- YOUR TASK -
A word-for-word transcript of the closing lines is required: from the one with "FR (361, 15)" through the final line of the data.

- MATERIAL FOR THIS TASK -
########################################

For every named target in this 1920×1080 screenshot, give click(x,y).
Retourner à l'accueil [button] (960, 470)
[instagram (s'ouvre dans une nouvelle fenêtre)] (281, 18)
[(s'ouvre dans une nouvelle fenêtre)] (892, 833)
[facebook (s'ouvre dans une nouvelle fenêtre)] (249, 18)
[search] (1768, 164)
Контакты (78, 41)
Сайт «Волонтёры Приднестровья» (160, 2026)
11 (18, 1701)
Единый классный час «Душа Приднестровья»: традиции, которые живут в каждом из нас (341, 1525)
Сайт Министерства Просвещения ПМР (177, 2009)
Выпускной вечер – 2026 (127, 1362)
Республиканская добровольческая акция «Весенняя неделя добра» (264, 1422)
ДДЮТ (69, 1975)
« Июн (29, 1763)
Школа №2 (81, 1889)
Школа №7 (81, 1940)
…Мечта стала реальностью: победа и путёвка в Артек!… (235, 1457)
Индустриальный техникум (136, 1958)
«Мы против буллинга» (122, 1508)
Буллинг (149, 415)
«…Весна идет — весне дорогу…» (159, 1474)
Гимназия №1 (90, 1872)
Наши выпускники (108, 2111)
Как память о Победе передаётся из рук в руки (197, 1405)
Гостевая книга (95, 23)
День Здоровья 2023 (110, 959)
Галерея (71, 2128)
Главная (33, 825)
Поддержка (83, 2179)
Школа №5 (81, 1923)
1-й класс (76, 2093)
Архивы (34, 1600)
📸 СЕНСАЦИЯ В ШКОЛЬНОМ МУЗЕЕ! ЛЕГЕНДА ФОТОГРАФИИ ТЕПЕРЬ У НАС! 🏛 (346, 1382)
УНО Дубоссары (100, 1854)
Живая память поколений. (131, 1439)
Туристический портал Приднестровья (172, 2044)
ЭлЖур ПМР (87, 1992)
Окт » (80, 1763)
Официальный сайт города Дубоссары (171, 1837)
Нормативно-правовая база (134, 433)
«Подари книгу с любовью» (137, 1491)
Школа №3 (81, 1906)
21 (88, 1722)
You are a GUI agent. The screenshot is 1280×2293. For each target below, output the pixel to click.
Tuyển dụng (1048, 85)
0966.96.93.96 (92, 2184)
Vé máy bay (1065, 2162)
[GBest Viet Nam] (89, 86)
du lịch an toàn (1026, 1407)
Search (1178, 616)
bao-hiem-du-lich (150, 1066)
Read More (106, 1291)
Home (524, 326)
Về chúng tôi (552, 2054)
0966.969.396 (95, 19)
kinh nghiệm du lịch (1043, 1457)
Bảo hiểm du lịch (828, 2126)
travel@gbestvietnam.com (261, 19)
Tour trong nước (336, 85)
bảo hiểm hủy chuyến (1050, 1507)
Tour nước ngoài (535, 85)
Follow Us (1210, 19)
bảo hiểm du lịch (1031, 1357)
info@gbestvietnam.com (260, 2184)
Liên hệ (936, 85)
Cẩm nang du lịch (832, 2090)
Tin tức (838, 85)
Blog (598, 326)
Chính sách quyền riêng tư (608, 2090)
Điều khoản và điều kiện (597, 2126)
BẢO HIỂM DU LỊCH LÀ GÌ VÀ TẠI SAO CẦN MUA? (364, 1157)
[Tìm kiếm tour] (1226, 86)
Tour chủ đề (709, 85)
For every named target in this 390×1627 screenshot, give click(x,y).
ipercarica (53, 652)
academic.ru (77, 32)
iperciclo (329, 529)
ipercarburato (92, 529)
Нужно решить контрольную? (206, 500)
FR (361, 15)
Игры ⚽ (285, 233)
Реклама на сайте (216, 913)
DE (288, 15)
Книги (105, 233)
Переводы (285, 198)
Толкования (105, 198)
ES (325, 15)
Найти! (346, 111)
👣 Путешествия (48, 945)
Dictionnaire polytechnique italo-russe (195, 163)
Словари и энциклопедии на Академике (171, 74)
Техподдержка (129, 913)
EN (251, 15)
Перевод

########################################

- REPLY TO THE TASK -
FR (361, 15)
Игры ⚽ (285, 233)
Реклама на сайте (216, 913)
DE (288, 15)
Книги (105, 233)
Переводы (285, 198)
Толкования (105, 198)
ES (325, 15)
Найти! (346, 111)
👣 Путешествия (48, 945)
Dictionnaire polytechnique italo-russe (195, 163)
Словари и энциклопедии на Академике (171, 74)
Техподдержка (129, 913)
EN (251, 15)
Перевод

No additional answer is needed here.